━━ Working data

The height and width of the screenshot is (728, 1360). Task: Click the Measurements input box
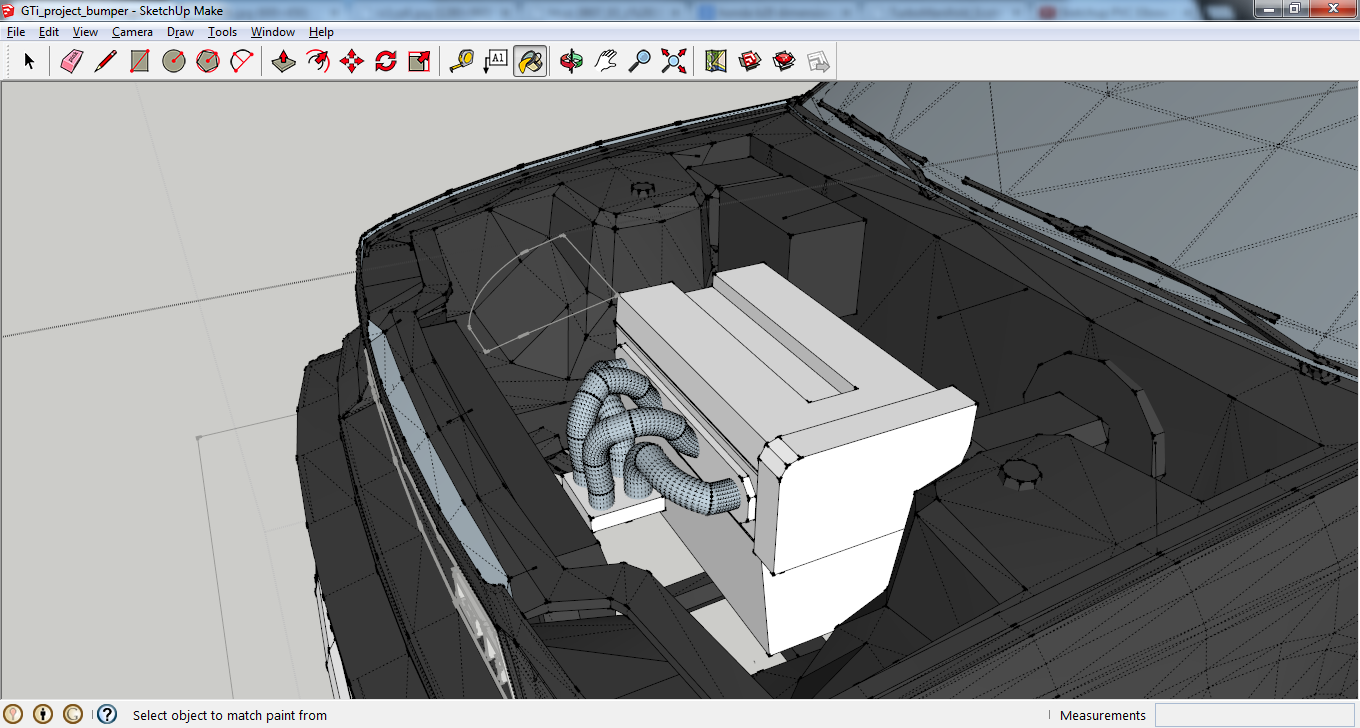[x=1255, y=715]

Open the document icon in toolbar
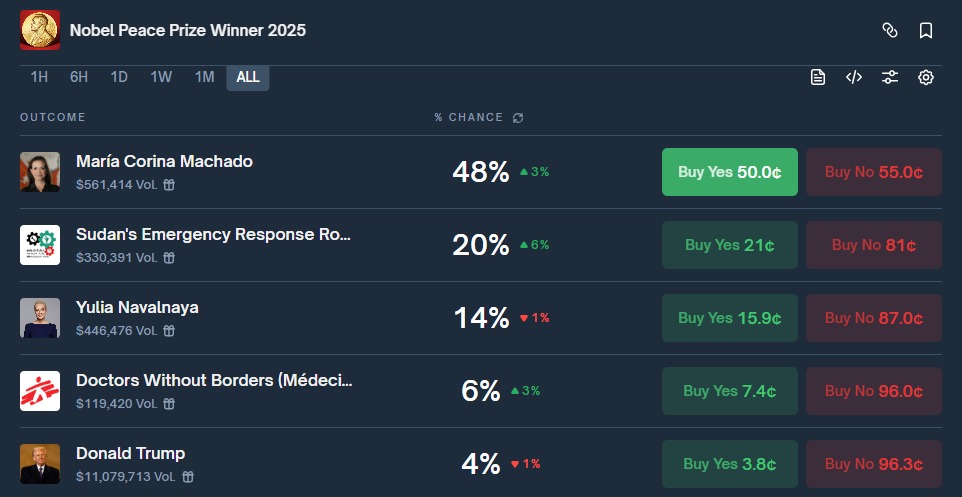pyautogui.click(x=818, y=78)
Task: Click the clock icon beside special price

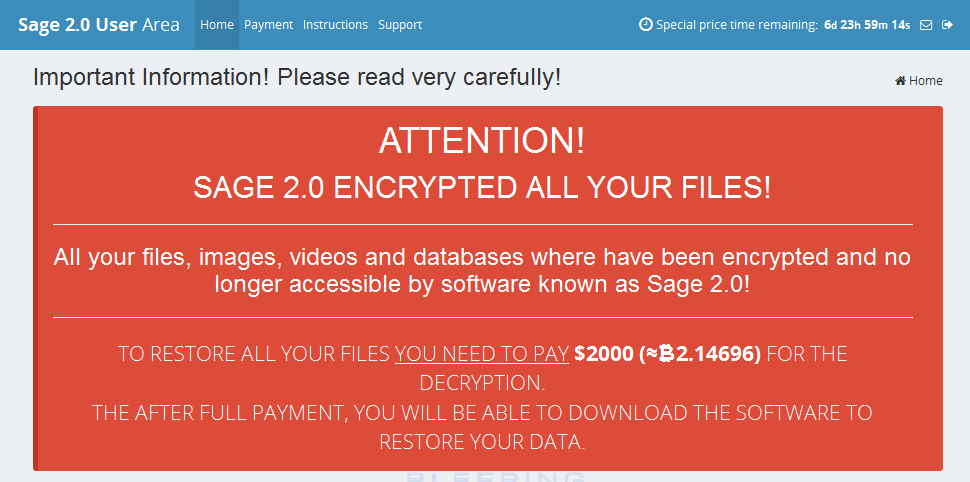Action: tap(645, 25)
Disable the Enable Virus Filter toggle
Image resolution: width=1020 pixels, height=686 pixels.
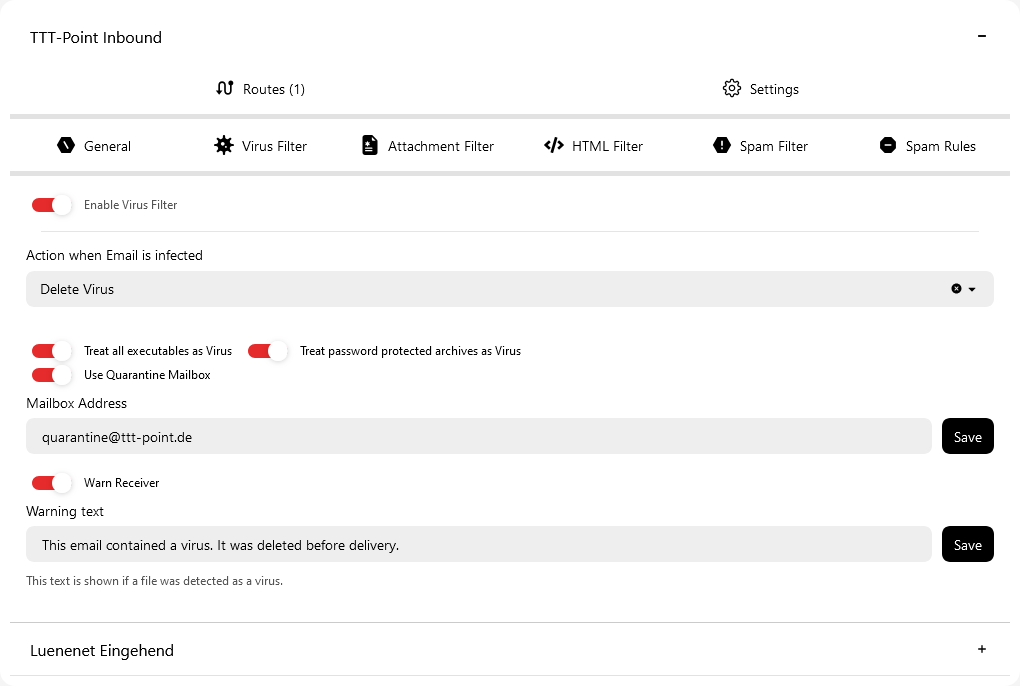pos(52,205)
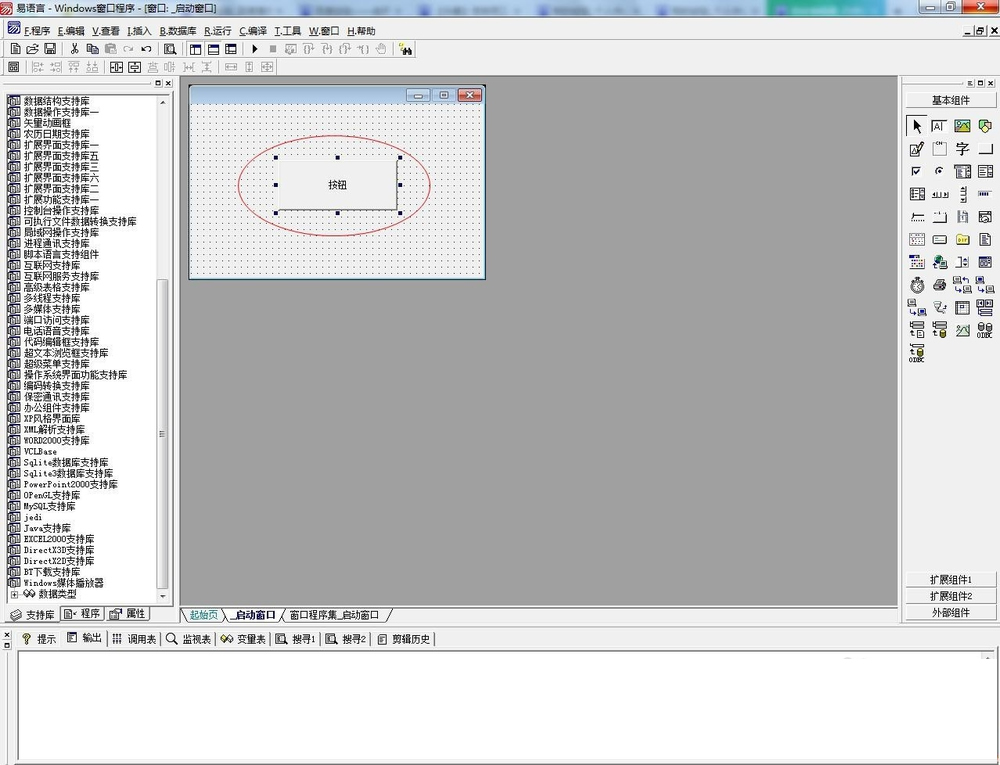Click the 按钮 button on the form
1000x765 pixels.
click(x=337, y=185)
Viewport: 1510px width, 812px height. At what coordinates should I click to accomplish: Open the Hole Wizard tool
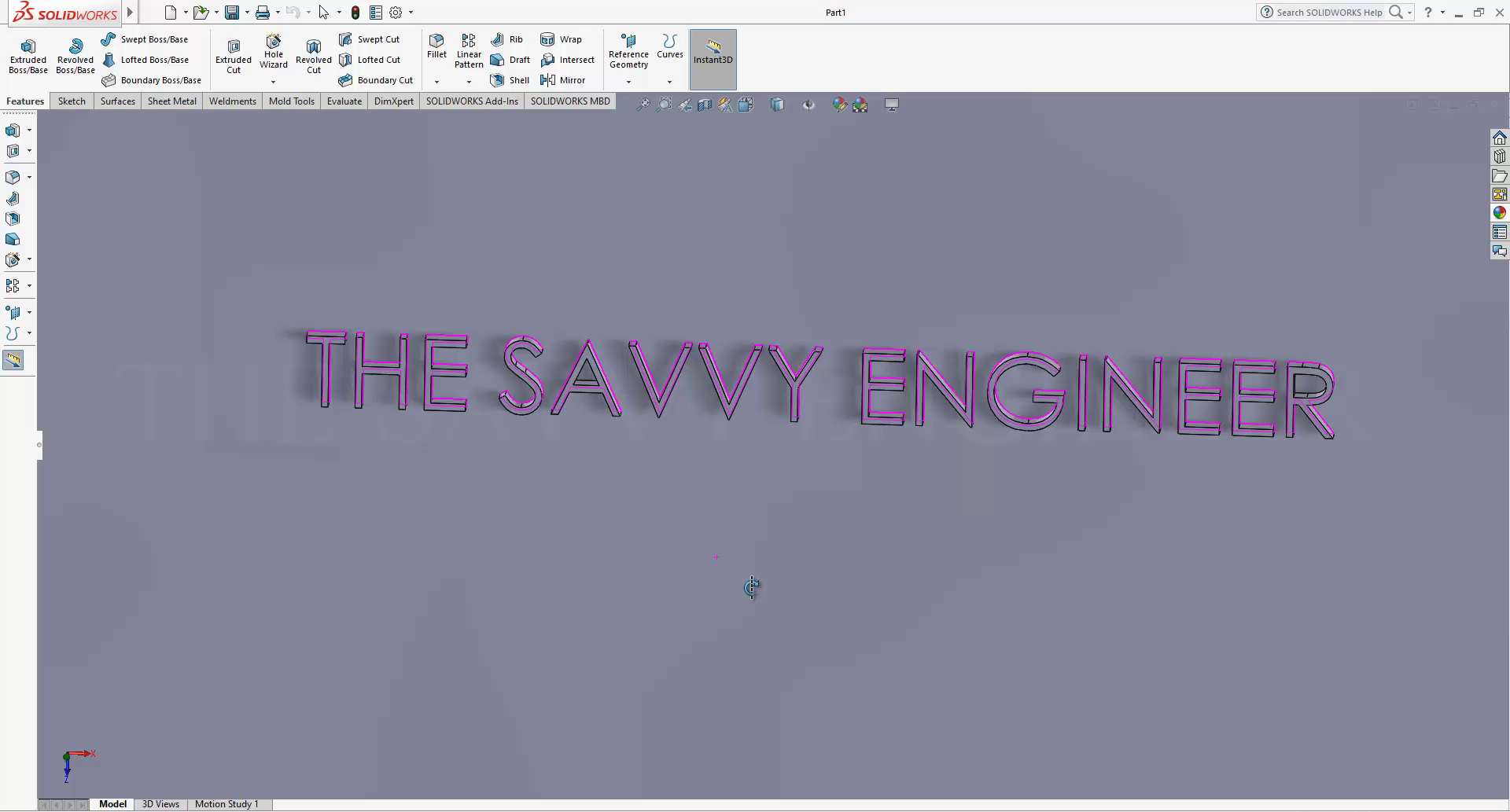pos(274,52)
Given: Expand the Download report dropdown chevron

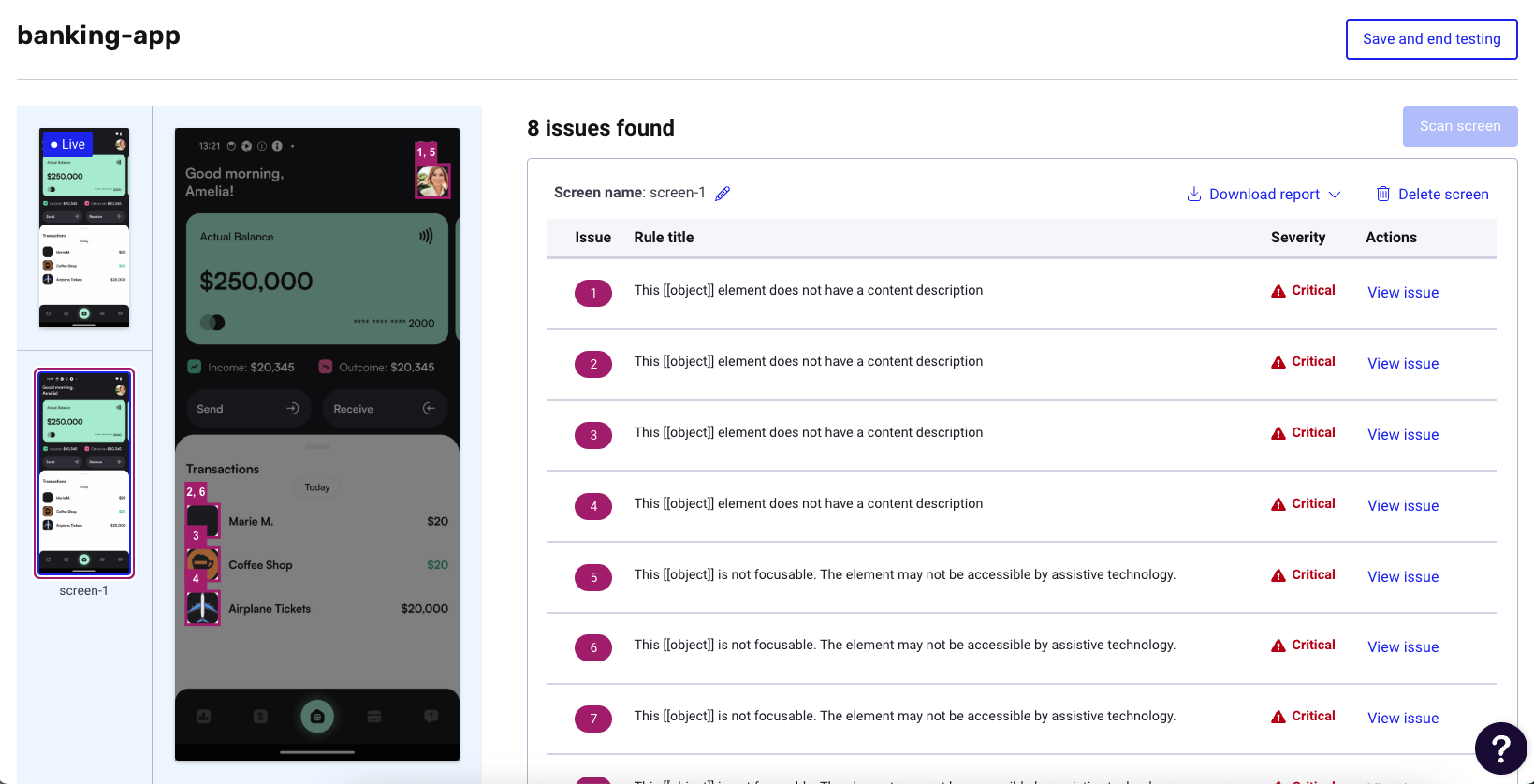Looking at the screenshot, I should (1335, 195).
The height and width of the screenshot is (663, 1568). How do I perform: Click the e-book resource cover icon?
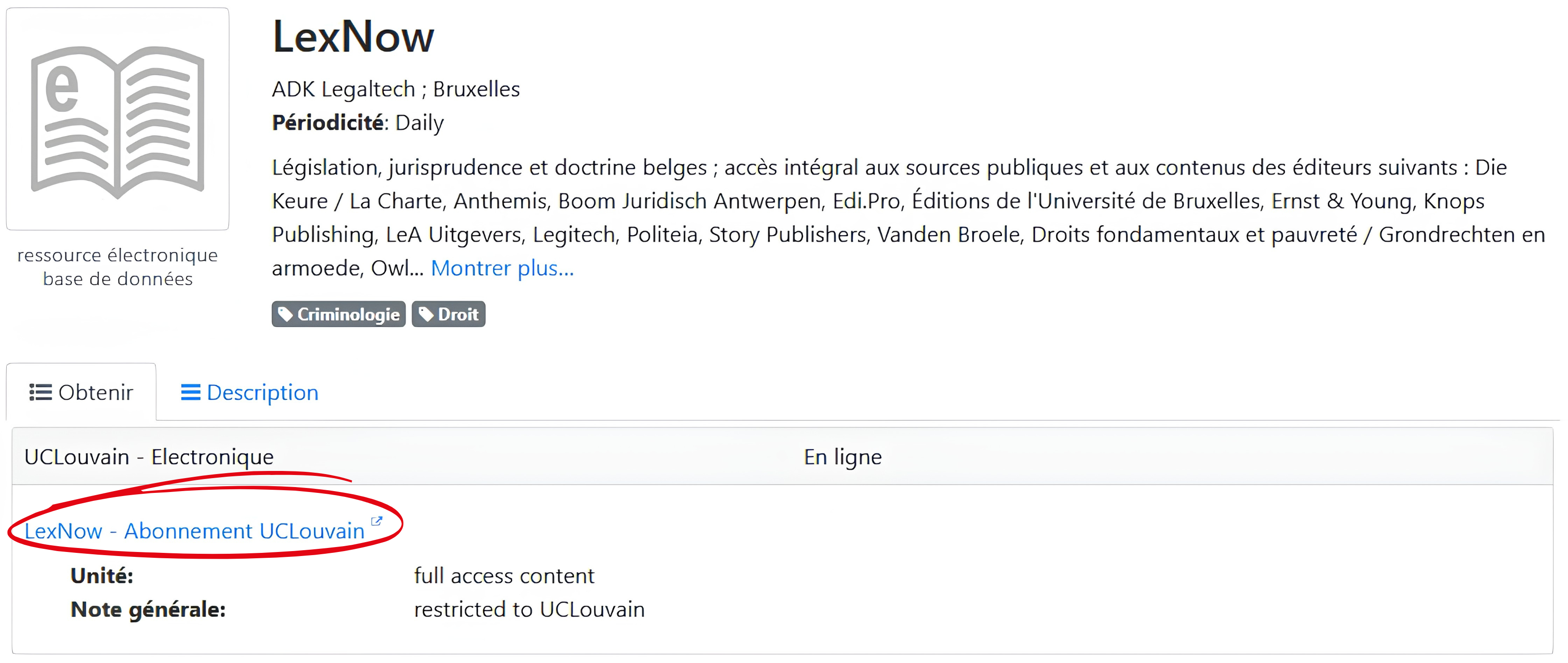(x=117, y=119)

━━━━

### Task brief
Write out an exact reproduction of the lines from the line that holds "The height and width of the screenshot is (663, 1568)." to the bottom of the listing above, both ends included. Exclude pictures.

### Response area
The height and width of the screenshot is (663, 1568). How do I perform: Click the e-book resource cover icon?
(x=117, y=119)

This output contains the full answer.